Let's not forget that PITTSBURGH beat Clemsom, NC State took them to OT, they was lucky to escape with a won from Louisville, TROY and Auburn was a 1 score game too.


Did those teams win a NC? No,  but the point is, that lowly rated recruiting schools CAN compete with the best and even beat the so called best.  

And just for kicks.  Since Bama is the standarnd these days. Every team in the west has beaten Bama lately, except  Arkansas.

The blue chips are nice,  but my coaching and playing nature says it's all about match ups,  scheme fit, and player development and evaluation.


Now factor in all these great athletes that don't even get to camp. A lot of these kids are from poverty. They can't afford camps, much less to travel and everything that goes along with.  So it's not that they aren't good,  they just don't get the exposure. Think of all those poor ghetto kids that are freak athletes.  There's A TON. These are the one's who get over looked by recruiting services.  

And for those counting stars, Tennessee still has a class that Avg. 9th over the past 4 years according to composite.  33 4*s and 2 5* still on the roster and the #1 dual threat QB from last year and the #4 ranked class will be filling this roster out. So by yalls standards, we should be in the playoffs for 2017 right?


----------



## Gold Ranger (Feb 3, 2017)

NO TEAM THAT HAS FEWER THAN 50% BLUE CHIP RECRUITS OVER THE LAST 4 CYCLES HAS EVER WON A NATIONAL CHAMPIONSHIP.

Yes good teams can lose a game to a worse team, but the best teams always end up with a better season.

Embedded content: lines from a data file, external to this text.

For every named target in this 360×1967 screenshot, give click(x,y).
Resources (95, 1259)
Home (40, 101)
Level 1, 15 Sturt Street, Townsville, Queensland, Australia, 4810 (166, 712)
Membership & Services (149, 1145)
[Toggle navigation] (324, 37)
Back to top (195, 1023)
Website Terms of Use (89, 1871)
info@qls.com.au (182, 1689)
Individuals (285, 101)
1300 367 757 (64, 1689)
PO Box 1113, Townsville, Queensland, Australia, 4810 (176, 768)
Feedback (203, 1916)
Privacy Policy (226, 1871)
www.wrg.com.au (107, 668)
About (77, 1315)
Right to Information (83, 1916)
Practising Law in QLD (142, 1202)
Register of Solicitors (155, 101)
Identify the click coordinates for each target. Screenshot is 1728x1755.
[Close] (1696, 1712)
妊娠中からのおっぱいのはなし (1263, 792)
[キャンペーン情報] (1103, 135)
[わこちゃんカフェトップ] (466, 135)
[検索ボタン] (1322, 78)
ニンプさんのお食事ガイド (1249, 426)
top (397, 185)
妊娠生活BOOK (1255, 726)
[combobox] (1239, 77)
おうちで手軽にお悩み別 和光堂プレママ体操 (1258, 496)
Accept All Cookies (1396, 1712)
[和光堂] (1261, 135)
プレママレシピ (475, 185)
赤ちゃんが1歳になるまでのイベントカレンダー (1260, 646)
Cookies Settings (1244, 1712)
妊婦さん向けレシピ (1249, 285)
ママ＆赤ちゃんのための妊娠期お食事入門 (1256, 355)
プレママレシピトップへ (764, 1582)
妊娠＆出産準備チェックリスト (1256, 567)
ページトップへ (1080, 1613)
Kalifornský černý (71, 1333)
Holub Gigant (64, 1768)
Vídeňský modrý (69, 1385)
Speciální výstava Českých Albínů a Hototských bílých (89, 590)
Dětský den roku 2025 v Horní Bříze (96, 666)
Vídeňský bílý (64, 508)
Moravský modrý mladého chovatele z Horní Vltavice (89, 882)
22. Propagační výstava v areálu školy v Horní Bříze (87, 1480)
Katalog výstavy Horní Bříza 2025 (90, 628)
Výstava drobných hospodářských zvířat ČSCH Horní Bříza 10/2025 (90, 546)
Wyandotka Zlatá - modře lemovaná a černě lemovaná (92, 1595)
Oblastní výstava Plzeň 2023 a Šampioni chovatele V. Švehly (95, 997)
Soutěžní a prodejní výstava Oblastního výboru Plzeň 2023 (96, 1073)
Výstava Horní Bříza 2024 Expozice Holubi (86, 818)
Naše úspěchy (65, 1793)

What had you Vols rather have, a roster full of blue chip athletes and a shot at a National Title or a roster full of three star athletes and a Championship of Life?


----------



## BuckNasty83 (Feb 3, 2017)

Gold Ranger said:


> NO TEAM THAT HAS FEWER THAN 50% BLUE CHIP RECRUITS OVER THE LAST 4 CYCLES HAS EVER WON A NATIONAL CHAMPIONSHIP.
> 
> Yes good teams can lose a game to a worse team, but the best teams always end up with a better season.
> 
> What had you Vols rather have, a roster full of blue chip athletes and a shot at a National Title or a roster full of three star athletes and a Championship of Life?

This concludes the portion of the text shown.